When an individual is married, gifts can be made to a spouse via a Trust, which means you can safeguard your assets on not just your death, but also on the death of your spouse. This enables you to ensure that your wealth passes onto the desired recipient, such as your children, as opposed to your spouse’s new partner, should they have re-married after your death.

This can make a lot of sense, explains Child & Child’s Myers: for example, an individual can safeguard their assets and ensure that they pass to their children by using a Trust that limits the gift to the spouse and holds it in a trust. “This gives the spouse the right to benefit from the assets but does not give them control of them,” she says. “On the spouse’s death the assets pass to the children and not under their will/intestacy.” A Trust of this type has the added benefit of safeguarding the assets and excluding them from any local authority assessment – for example, with regards to care home funding.

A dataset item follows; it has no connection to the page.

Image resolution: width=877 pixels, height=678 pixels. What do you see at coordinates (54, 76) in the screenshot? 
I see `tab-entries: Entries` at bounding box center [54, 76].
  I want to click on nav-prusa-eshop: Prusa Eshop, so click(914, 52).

But be aware that since 2006, the Government has changed the rules slightly. Most lifetime trusts created after 22 March 2006, as well as discretionary trusts created before that date, are not taxed on the death of any individual beneficiary – and so are subject to different inheritance tax treatment, known as the ‘relevant property’ inheritance tax regime. And in addition to the 20% entry charge, six percent inheritance tax charge is payable on each tenth anniversary of the Trust’s creation and pro rata inheritance tax ‘exit charge’ on capital distributions between ten year anniversaries. “Pre-March 2006 trusts and Will Trusts where a beneficiary has a right to income are not subject to the relevant property regime. Instead, the assets are treated as belonging to the beneficiary for inheritance tax purposes and are taxed at 40% on death,” warns Simon Malkiel, partner and head of trusts, tax and estate planning at London law firm Howard Kennedy LLP.

What should you do to get started?

It is a really good idea to review your estate regularly. For example, you may decide you have assets that do not produce income that you need to live. Such assets could be gifted during your lifetime rather than waiting and gifting under your Will, reducing your estate for inheritance tax purposes. Don’t do this until you have taken into consideration all other taxes: for example, gifts of property may trigger capital gains tax and gifts into trust may trigger a different IHT charge.

Where there’s a Will…

Another universal bit of advice from the experts is to make a Will – and keep your eye on it so that’s it is always up to date. Without a Will the laws of intestacy govern who inherits – in the case of those who are married with children, your estate may not pass completely to your spouse, but if your Will had been drafted gifting everything to the spouse (either outright or via a Trust), there would have been no inheritance tax to pay.

“It is important to remember that Wills should be reviewed regularly – especially when an individual’s circumstances change,” states Child & Child’s Myers. “If a Will names children or grandchildren, the author will need to update it on the birth of future children or grandchildren, and marriage invalidates any Wills that were not made in contemplation of that marriage. Conversely, divorce does not invalidate the Will but any gifts to the ex-spouse are invalidated. This only occurs on final divorce and so a new Will is needed on separation.”

Other sensible moves

Investing in assets that attract Business Property Relief and/or Agricultural Property Relief could help reduce an individual’s inheritance tax exposure, says Tom Elliott, partner and head of private clients at Crowe UK. “Generally, interests in private trading businesses will qualify for 100% relief, while farming and agricultural assets may attract relief at 50% or 100%.